PSEUDOMYXOMA
PERITONEI (PMP)
PMP fills the peritoneal cavity with gelatinous mucus from a mucin-secreting appendiceal tumour. Despite seemingly overwhelming abdominal disease, low-grade PMP is one of the most curable peritoneal malignancies — with 10-year survival exceeding 80% after complete CRS-HIPEC at a specialist centre.
analyticsAt a Glance
- check_circlePMP arises almost exclusively from the appendix — typically a low-grade mucinous neoplasm (LAMN) that ruptures and seeds the peritoneum
- check_circleThe 'jelly belly' appearance — a peritoneal cavity filled with gelatinous mucus — is pathognomonic
- check_circleLow-grade PMP (DPAM): 10-year OS >80% with complete CRS-HIPEC; high-grade (PMCA): 5-year OS ~30%
- check_circlePMP is treated at the same specialist peritoneal oncology centres that perform CRS-HIPEC for colorectal and ovarian cancer
What Is Pseudomyxoma Peritonei and Where Does It Come From?
Pseudomyxoma peritonei literally means 'false mucinous tumour of the peritoneum.' It is characterised by the accumulation of large volumes of gelatinous or semi-solid mucin throughout the peritoneal cavity — produced by mucin-secreting tumour cells that have seeded from a ruptured appendiceal mucinous neoplasm. The volumes of mucin can be extraordinary: some patients at diagnosis have 10–20 litres of jelly-like material filling the abdominal cavity.
“PMP patients sometimes wait years for a diagnosis — their expanding abdomen attributed to weight gain, ascites, or ovarian disease before the true appendiceal origin and 'jelly belly' nature of the condition is identified.”
The Appendiceal Origin
Over 90% of PMP originates from the appendix — specifically from a low-grade appendiceal mucinous neoplasm (LAMN) that develops in the appendiceal wall, distends the appendix with mucin, and eventually ruptures — either spontaneously or during appendicectomy — releasing mucin-producing cells into the peritoneal cavity. A small number arise from the ovary, colon, urachus, or other mucinous structures.
Why PMP Fills the Belly Slowly
PMP is not a rapidly proliferating cancer in its low-grade form — the tumour cells produce mucin slowly, and the condition typically progresses over years rather than weeks. Patients often present with symptoms of abdominal distension, hernia, or incidental finding on appendicectomy for apparent 'appendicitis' — only for the mucinous material encountered to trigger the PMP diagnosis.
PMP Histological Classification and Prognosis
The histological grade of PMP is the most important prognostic determinant — particularly distinguishing low-grade (DPAM) from high-grade (PMCA) disease. The PSOGI (Peritoneal Surface Oncology Group International) consensus classification is the current standard.

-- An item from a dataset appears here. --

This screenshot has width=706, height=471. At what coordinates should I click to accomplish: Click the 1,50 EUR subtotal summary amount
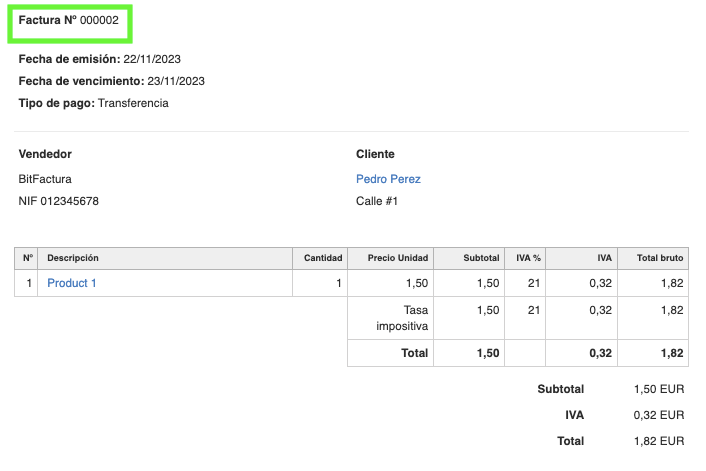pyautogui.click(x=658, y=389)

| PSOGI Grade | Former Name | Key Features | 5-Year OS | 10-Year OS |
|---|---|---|---|---|
| Low-grade mucinous carcinoma peritonei (LGMCP) | DPAM (Disseminated Peritoneal Adenomucinosis) | Abundant extracellular mucin; minimal cytological atypia; scant cellularity; no signet ring cells | >85–90% | >80% |
| High-grade mucinous carcinoma peritonei (HGMCP) | PMCA (Peritoneal Mucinous Carcinomatosis) | More cellular; significant atypia; intestinal-type or mucinous adenocarcinoma features | ~50% | ~25–30% |
| HGMCP with signet ring cells | PMCA-I/D (with signet ring component) | Signet ring cells present (>10%); most aggressive subtype; poor differentiation | ~15–20% | <10% |
| Acellular mucin only | N/A — diagnostic category | No tumour cells in mucin — prognostic significance uncertain; generally excellent prognosis if complete removal achieved | >90% | >85% |
How PMP Is Diagnosed and Staged
PMP has a characteristic appearance on imaging but requires histological confirmation from biopsied tissue before treatment planning.
- 1
CT Abdomen and Pelvis
The hallmark CT finding of PMP is 'scalloping' of liver and spleen surfaces — the gelatinous mucin indents the organ surfaces in a characteristic pattern. The omentum is typically replaced by a mucinous 'omental cake'. Ascites-like low-density material fills the peritoneal cavity in large volumes. CT provides the initial PCI estimate and identifies hepatic or extra-abdominal involvement.
- 2
MRI Peritoneal Protocol
MRI is more sensitive than CT for distinguishing mucin from ascites, characterising the extent of mucinous deposits on bowel and mesenteric surfaces, and assessing small-bowel involvement. Recommended at specialist centres for pre-operative planning in PMP.
- 3
Tumour Markers
CEA, CA 19-9, and CA-125 are measured at baseline. Elevated levels are common in PMP and provide a monitoring baseline — though markedly elevated CEA with extensive disease does not necessarily imply high-grade histology.
- 4
Histological Confirmation
Tissue diagnosis is essential before CRS-HIPEC is planned. In patients discovered incidentally at appendicectomy (mucinous material found), the appendiceal specimen provides diagnosis. In patients with established peritoneal disease, CT-guided biopsy of an omental deposit or diagnostic laparoscopy provides tissue.
- 5
Specialist Multidisciplinary Review
PMP should always be reviewed at a specialist peritoneal oncology MDT — not at a general oncology tumour board. The rarity of the condition means most generalists have limited experience, and management decisions differ substantially from standard bowel cancer protocols.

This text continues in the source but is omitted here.